You used to have to gather your own supplies to craft potions. Bring paintballs to tag the monsters to track them, hot/cold drinks for cold/hot areas, whetstones were limited use, there were quests even at higher tiers where you'd be told to go fishing or gathering.

That stuff was "slow" so it's been, for the most part, totally cut, which is pretty sad if it was essential to the vibe of the whole game. The latest two games in the series are mainly just boss simulators focused on making sure you spend as little time not fighting bosses as possible.

Oh and they were SLOW, too. No jumping around, no flying, no running when you drink a potion. You were a hunter with a weapon bigger than a human, which means you had to make firm decisions about when to attack and where.

I flung myself into love with MH starting with MH Tri, but I fell off at Rise. I wish they'd go back to the versions I liked.

I would argue pretty strongly particularly for world (not rise at all eugh) that there are a lot more simulationist decisions that have been made that do increase the speed of the game but in the interest of encouraging the player give the environment more attention.

Gathering tracks to track a monster feels a lot more compelling, rewarding, and streamlined than floundering around guessing where a monster might be until you find it, especially since when you get into the fight you actually get into the fight instead of having to take a moment not to properly miss straight out on hitting the monster with a paintball and begging it doesn't wear off. On top of that, gathering tracks gives you research which fills in crucial information that you can use to better hunt monsters making researching and exploiting weaknesses feel more critical to the ludonarrative experience AND it makes the monster faster to find which means on subsequent visits to said monster the hunts can go faster because you already worked harder to make it that way. It's a reward for being patient!

The quick menues for crafting encourage players to craft on the spot way more often which makes the player more likely to carry/harvest lots of materials, and harvesting materials mid mission is much less taxing because of how much more convenient it is.

Being able to drink/eat on the move means that the monsters can (and do) have much more robust movesets, and are way less mechanical due to the animation fidelity. There are fights in world
that would be completely intollerable if you couldn't run while chugging potions.

Whetstones and other on-hand items are less limited so you can spend more time in the world exploring or hunting without having to go back to the the village, and on top of that the free whetstones kind of suck so fishing or having sharpening gear is still very encouraged (every time I get a whetfish fin + I cry a little)

The endemic life is such a lovely collection feature and that it even folds into your housing by letting you put your favorite critters into the space is absolutely delightful.

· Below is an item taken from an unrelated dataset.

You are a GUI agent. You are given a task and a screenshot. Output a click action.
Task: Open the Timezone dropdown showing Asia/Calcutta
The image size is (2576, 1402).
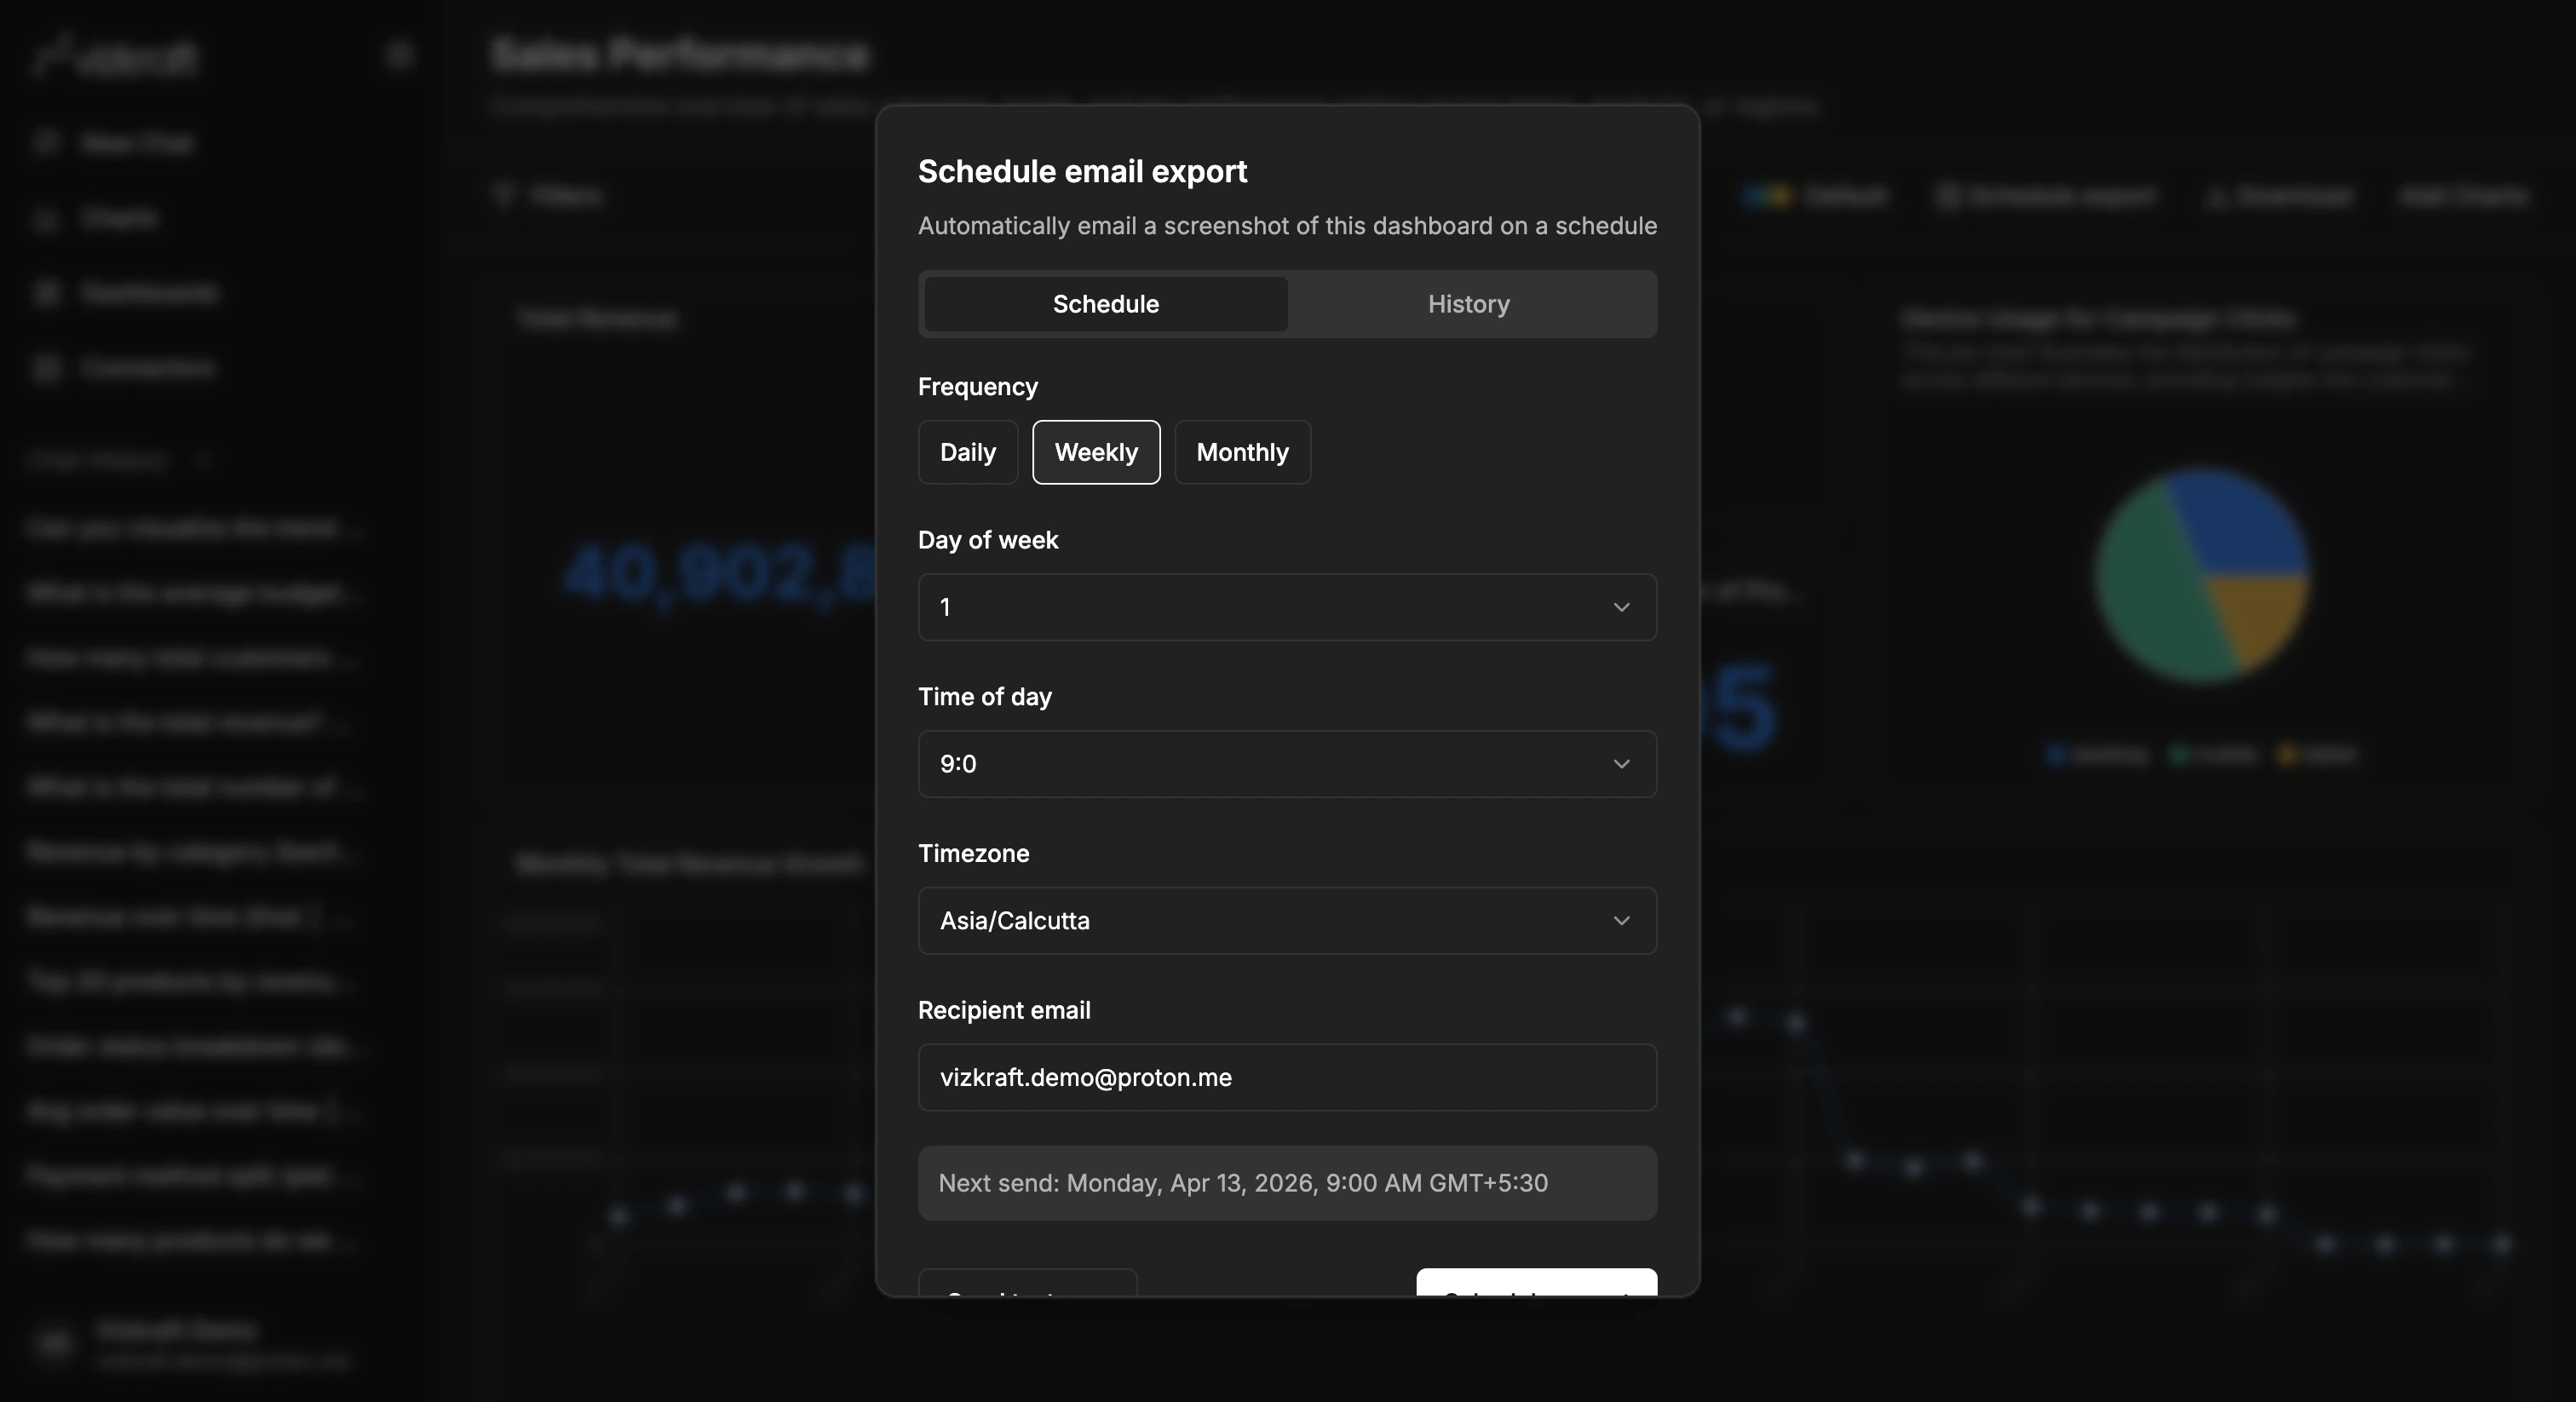pos(1287,921)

And since the maps are very myriadic they reward the savy player for knowing the layout by memory because there are more opportunities to speed up their travel or find resources like herbs and honey on the fly, as compared to how flat the maps were before (though shortcuts did exist and were appreciated)

And these are all things that make the game both easier to get into and engage with which means that people are playing the games more as it is. And yeah that rules too! I like spending more time doing more gathering on my own because it feels less like a chore!

All of this being said, yeah I don't like Rise very much because all of that games mechanics encourage you to spend the least ammount of time in the world as possible but that game was always going to be an experimental quirky side game so it doesn't really matter much.